The TON Foundation says the launch is one of DeFi’s largest institutional RWA moves to date, in a sector projected to exceed $50 billion this year.
The fund will be issued and managed using Libre’s infrastructure, which supports fiat and stablecoin subscriptions, redemptions, and secondary transfers under regulatory oversight.
Investors will manage assets directly through TON-native wallets, according to Libre and the TON Foundation.
TON, originally developed by Telegram, has operated independently since 2020 under the TON Foundation after regulatory pressure forced the company to abandon direct involvement.
The Telegram app continues to integrate features that interact with the TON blockchain, including wallet access and username auctions.
Both parties have said further regulated asset offerings are in development, with plans to expand tokenized access to a broader range of global financial products in the coming months.
The Telegram Bond Fund has no connection to Libre, the Solana meme coin that briefly surged during the 2024 Argentine presidential campaign involving Javier Milei.
Libre, the infrastructure provider in this offering, is a separate, regulated entity focused on institutional finance.
The firm has previously tokenized over $200 million in assets from major institutions, including asset managers such as BlackRock, Brevan Howard, Hamilton Lane, and Nomura’s digital asset arm, Laser Digital.
These tokenized funds will also become available on TON, providing access to a broader suite of institutional-grade financial products.
“This collaboration brings together omni-chain institutional-grade infrastructure and mass-market blockchain usability,” said Dr.
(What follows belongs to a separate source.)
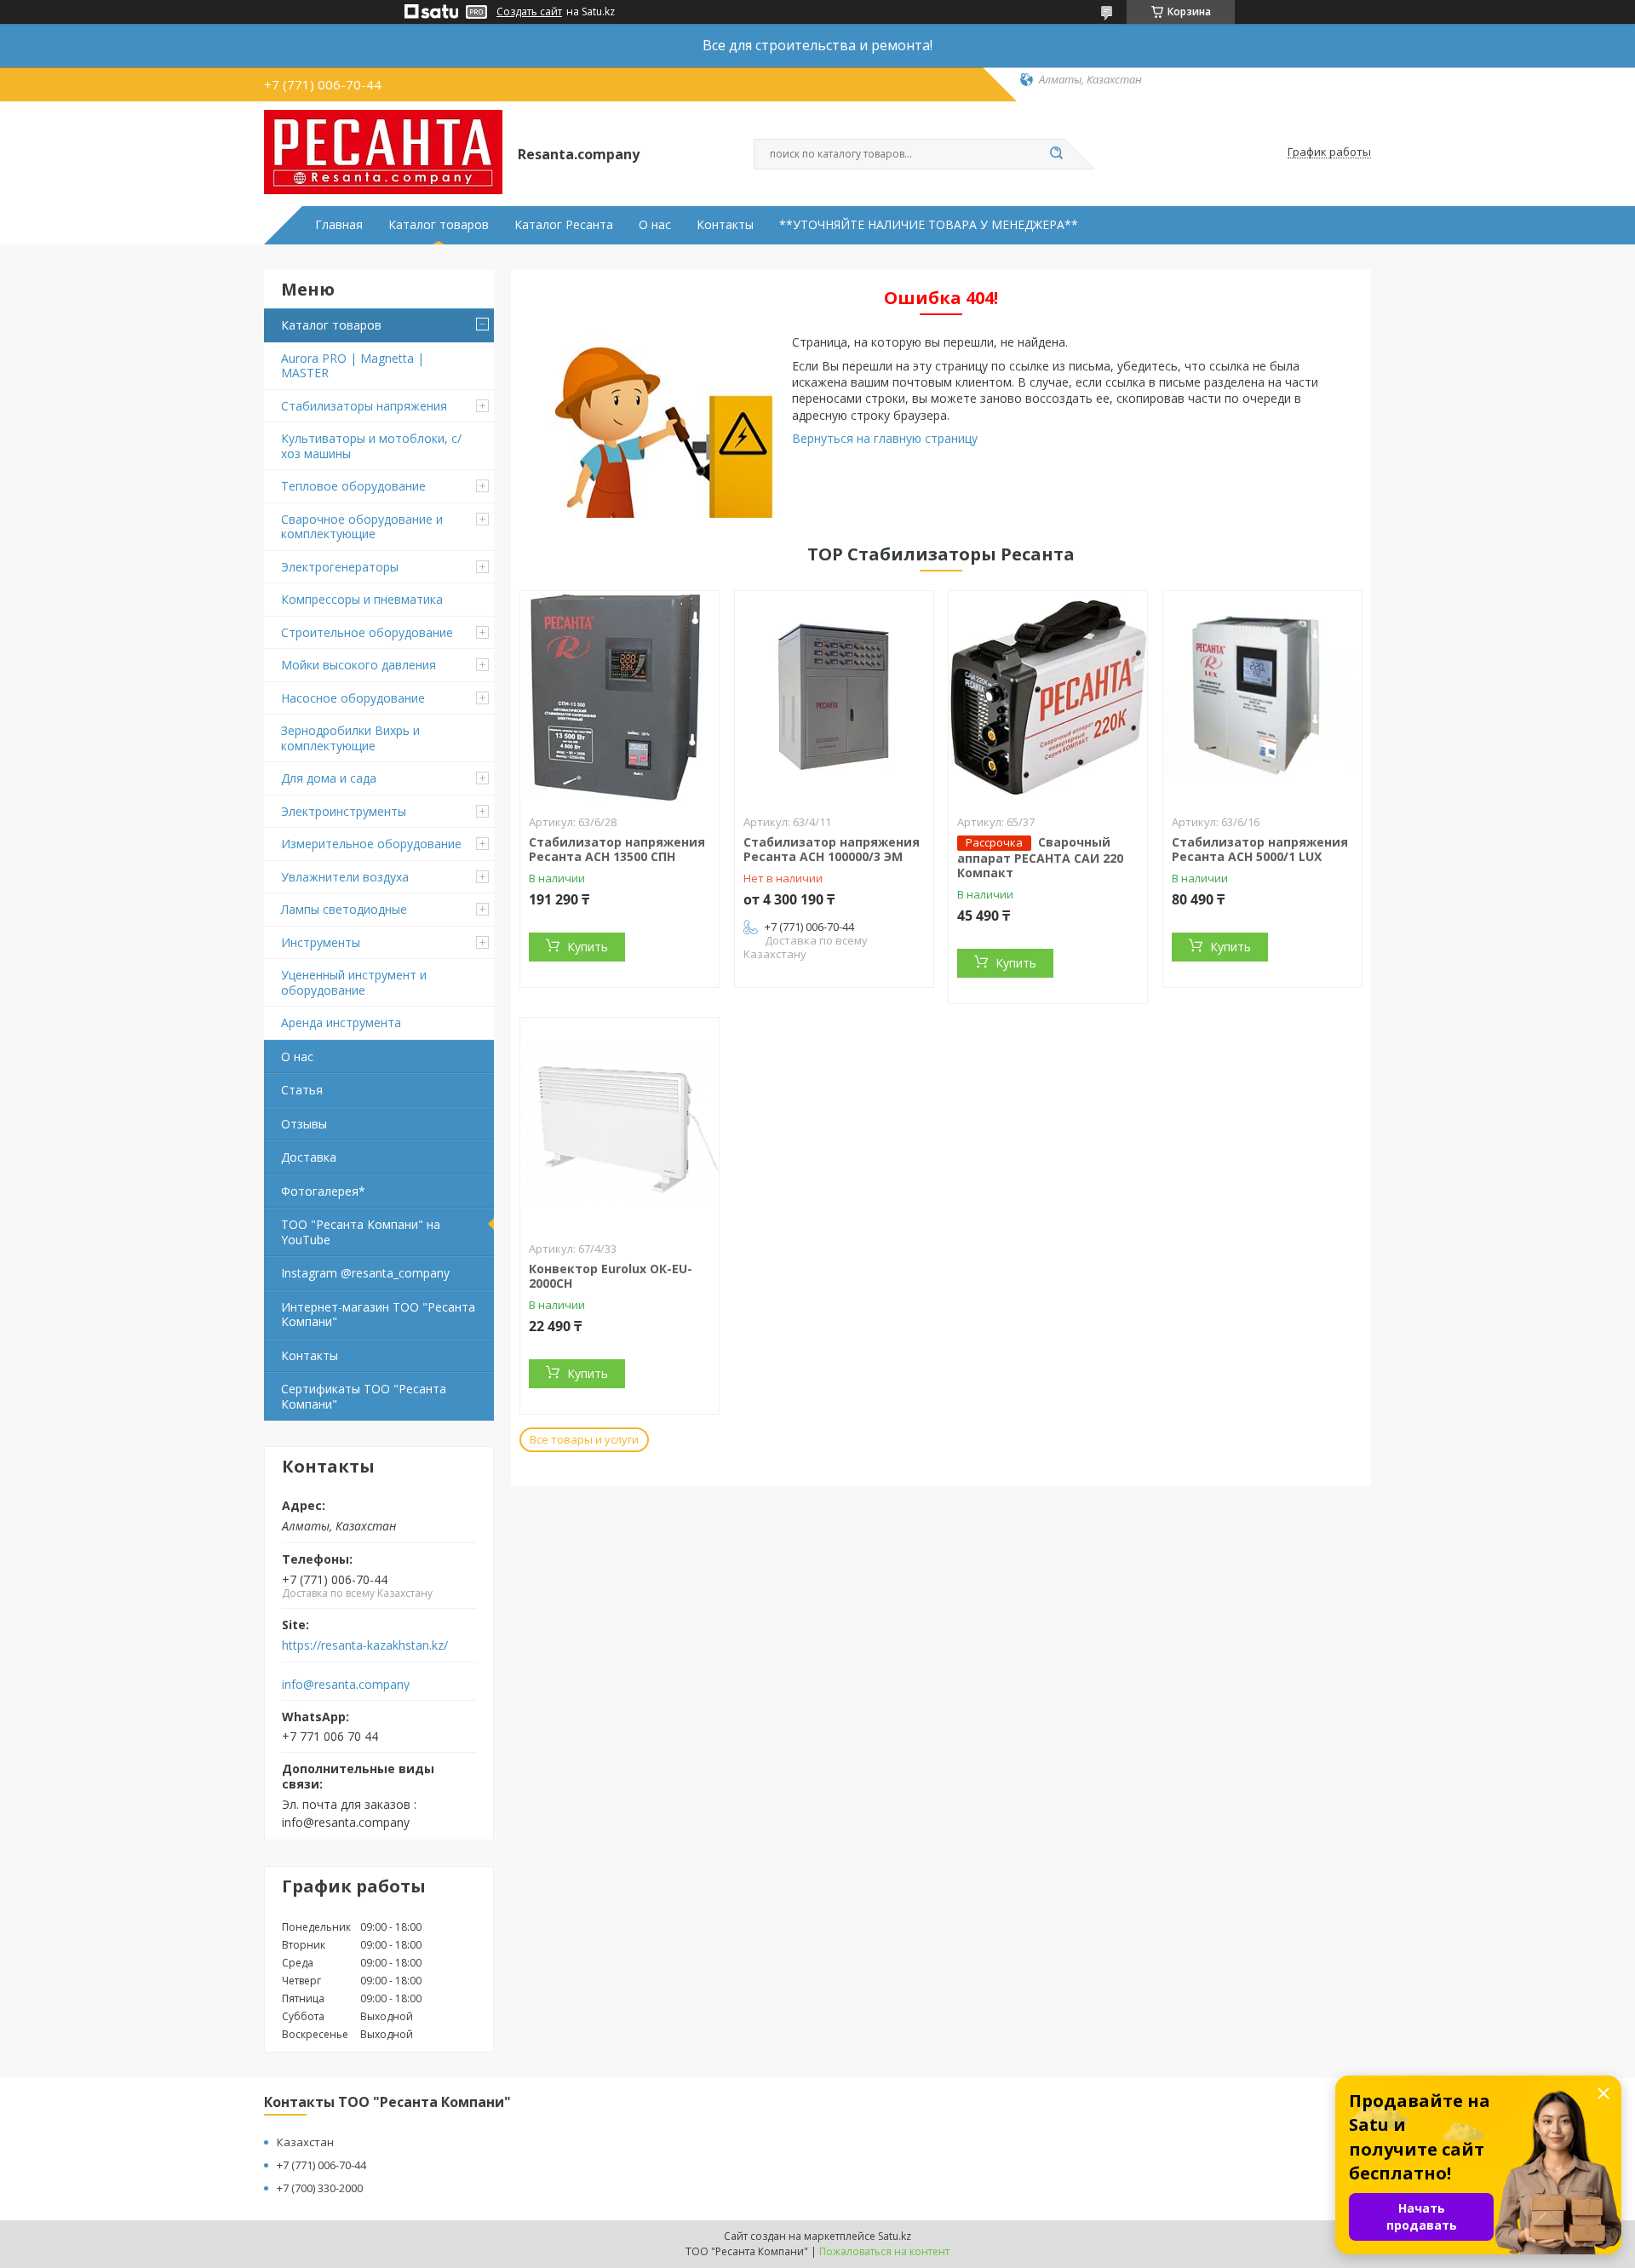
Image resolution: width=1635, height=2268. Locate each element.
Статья (302, 1090)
Jez Mohideen, Chairman of Libre and CEO of Laser Digital.
Rising RWA popularity
The launch comes amid a period of rising activity in the RWA space. BlackRock’s BUIDL fund, the largest tokenized U.S. Treasury product, has crossed over $2.5 billion in market capitalization, according to Dune Analytics data.
The fund, launched last March in partnership with Securitize, has expanded across multiple blockchains, including Ethereum, Solana, Aptos, Arbitrum, Avalanche, Optimism, and Polygon.
Stablecoin issuer Circle recently acquired Hashnote, the manager of the $1.25 billion USYC fund, with plans to connect it to its USDC ecosystem.
In the Middle East, Dubai-based developer DAMAC signed a $1 billion deal with Mantra, a Layer-1 blockchain for RWAs, to tokenize real estate, data centers, and other physical assets.
The total value locked in RWA protocols now exceeds $11.14 billion, more than doubling in the past year, according to DeFiLlama data.
This shows the growing interest in firms for bringing traditional financial products like U.S. Treasuries, corporate bonds, and real estate into blockchain ecosystems that historically focused on crypto-native assets.
The tokenized U.S. Treasury market has experienced significant growth, with a total value locked of approximately $6.16 billion, RWA.xyz data shows.